À l’occasion de la rétrospective intégrale programmée au Centre Pompidou de l’ensemble de ses films, Meteor Films, son distributeur en France, ressortent en salles trois de ses documentaires réalisés en noir et blanc au tout début de sa carrière, au tournant des années soixante et soixante-dix. Frederick Wiseman y entame son immense radioscopie des institutions américaines : après un hôpital psychiatrique (Titicut Folies) et un lycée (High School), Frederick Wiseman pose sa caméra dans une brigade de police du Missouri (Law and Order), un grand hôpital new-yorkais (Hospital), un tribunal pour mineurs du Tennessee (Juvenile Court).

Les règles de la grammaire qui régira toute son oeuvre sont déjà posées : des documentaires-vérité, tournés avec une équipe minimale (un cadreur et Wiseman lui-même qui se charge de la prise de son), des heures de rushes, aucun carton explicatif, aucune voix off pour contextualiser et expliquer des images qui parlent d’elles-mêmes grâce à un énorme travail de découpage et de montage.

#### Consignes de l'exercice:
1. D'après l'extrait sur les documentaires de Frederick Wiseman, qui assure la prise de son lors de ses tournages ?
2. Résumez en deux phrases l'extrait sur les documentaires de Frederick Wiseman.
3. Prolongez l'extrait sur les documentaires de Frederick Wiseman au-delà de sa dernière phrase.
Les données qui suivent proviennent d'une autre source.

#### Données enregistrées:
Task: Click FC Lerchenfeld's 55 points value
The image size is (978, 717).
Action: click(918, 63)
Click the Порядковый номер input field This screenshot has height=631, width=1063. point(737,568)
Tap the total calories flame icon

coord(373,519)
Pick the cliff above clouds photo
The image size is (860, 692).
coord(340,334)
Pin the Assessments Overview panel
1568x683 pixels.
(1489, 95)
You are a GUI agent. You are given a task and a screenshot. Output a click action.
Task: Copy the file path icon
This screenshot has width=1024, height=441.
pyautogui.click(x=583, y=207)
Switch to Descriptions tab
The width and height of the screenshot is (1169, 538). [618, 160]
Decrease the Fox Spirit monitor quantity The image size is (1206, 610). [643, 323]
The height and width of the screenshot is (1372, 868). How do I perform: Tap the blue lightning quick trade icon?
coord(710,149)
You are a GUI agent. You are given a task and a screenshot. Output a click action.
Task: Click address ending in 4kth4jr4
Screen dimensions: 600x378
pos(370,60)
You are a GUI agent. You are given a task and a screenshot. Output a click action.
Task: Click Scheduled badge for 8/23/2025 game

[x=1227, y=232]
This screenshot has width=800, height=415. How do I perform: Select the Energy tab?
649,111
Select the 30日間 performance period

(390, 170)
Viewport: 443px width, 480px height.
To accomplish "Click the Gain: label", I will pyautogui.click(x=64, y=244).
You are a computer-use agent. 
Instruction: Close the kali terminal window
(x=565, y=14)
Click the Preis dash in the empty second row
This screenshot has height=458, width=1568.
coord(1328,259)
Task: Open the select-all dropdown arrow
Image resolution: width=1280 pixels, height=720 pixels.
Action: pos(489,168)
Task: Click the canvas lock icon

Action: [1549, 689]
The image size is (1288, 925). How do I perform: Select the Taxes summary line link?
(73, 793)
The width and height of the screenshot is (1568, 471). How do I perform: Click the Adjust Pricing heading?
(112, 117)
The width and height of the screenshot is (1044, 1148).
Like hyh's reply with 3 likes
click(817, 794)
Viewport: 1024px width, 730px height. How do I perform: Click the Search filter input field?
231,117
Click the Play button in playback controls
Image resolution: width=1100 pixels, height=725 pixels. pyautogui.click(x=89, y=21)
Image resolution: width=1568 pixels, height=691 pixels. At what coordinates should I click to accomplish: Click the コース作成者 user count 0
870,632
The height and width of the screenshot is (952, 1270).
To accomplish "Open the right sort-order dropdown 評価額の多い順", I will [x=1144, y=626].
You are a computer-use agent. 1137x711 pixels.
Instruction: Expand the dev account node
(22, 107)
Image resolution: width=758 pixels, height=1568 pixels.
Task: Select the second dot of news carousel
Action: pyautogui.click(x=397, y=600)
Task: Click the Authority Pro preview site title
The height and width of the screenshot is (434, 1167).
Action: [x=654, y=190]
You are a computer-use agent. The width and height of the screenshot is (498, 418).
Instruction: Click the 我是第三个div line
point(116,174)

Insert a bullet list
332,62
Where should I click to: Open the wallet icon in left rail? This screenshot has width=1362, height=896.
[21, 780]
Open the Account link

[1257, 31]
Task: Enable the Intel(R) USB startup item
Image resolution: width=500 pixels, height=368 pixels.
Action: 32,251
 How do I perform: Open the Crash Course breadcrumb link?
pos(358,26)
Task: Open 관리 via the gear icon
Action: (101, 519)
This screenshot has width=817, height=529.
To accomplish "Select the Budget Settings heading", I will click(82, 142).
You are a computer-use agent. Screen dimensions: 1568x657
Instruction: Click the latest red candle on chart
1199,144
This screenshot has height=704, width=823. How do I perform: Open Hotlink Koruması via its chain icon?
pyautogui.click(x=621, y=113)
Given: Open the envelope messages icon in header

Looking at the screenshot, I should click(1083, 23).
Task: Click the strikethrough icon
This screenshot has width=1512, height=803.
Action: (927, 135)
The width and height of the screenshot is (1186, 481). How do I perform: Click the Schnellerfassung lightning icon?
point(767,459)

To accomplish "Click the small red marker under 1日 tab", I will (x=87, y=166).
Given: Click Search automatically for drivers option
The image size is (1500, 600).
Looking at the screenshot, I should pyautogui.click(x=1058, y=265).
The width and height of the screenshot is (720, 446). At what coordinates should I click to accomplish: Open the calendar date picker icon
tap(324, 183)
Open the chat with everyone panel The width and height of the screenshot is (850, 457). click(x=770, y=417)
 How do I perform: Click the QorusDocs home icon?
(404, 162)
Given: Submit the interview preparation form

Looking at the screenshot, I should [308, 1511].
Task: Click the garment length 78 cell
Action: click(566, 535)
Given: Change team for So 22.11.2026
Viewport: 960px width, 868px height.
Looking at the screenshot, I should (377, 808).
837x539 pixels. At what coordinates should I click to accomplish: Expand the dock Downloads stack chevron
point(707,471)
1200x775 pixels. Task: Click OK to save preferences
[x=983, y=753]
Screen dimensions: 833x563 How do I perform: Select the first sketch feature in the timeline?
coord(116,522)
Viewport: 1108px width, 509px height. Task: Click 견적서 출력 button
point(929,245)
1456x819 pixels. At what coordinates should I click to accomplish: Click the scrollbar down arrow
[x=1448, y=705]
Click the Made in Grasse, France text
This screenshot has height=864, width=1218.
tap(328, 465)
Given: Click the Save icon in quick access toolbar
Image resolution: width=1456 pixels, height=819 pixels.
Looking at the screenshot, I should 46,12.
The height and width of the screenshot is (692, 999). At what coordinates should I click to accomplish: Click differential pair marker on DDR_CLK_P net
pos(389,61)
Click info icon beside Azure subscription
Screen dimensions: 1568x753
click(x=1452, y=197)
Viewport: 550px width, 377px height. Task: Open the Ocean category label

#### Réponses attendues:
1. Frederick Wiseman lui-même.

2. À l'occasion d'une rétrospective intégrale au Centre Pompidou, Meteor Films ressort en salles trois documentaires en noir et blanc réalisés par Frederick Wiseman au début de sa carrière, consacrés à une brigade de police du Missouri, à un grand hôpital new-yorkais et à un tribunal pour mineurs du Tennessee. Ces films posent déjà les règles de toute son œuvre : une équipe minimale, aucun carton explicatif ni voix off, et des images qui parlent d'elles-mêmes grâce à un énorme travail de découpage et de montage.

3.
Hier soir, une conférence-débat était organisée au MK2 Beaubourg devant une salle comble, appâtée par la présence du réalisateur. Hélas, Frederick Wiseman, affaibli par le grand âge (il aura quatre-vingt-quinze ans le 1er janvier) a dû se décommander. Le débat, animé par Hervé Brusini, n’en a pas moins été passionnant. Y participaient Charlotte Garçon des Cahiers du cinéma, la sociologue Nadège Vézinat dont sort aujourd’hui en librairie Le Service public empêché et le documentariste Jean-Xavier Lestrade (Un coupable idéal, Laëtitia) qui a adressé aux films de Wiseman le plus juste des compliments : « ils nous rendent plus intelligents ».

Je pensais avoir vu les meilleurs documentaires de Wiseman et plaçais tout en haut Welfare sur les déshérités qui affluent dans un centre d’assistance sociale à New York. Mais Hospital m’a plus enthousiasmé encore au point que c’est lui que je conseillerais à qui n’aurait jamais vu de documentaire de Wiseman.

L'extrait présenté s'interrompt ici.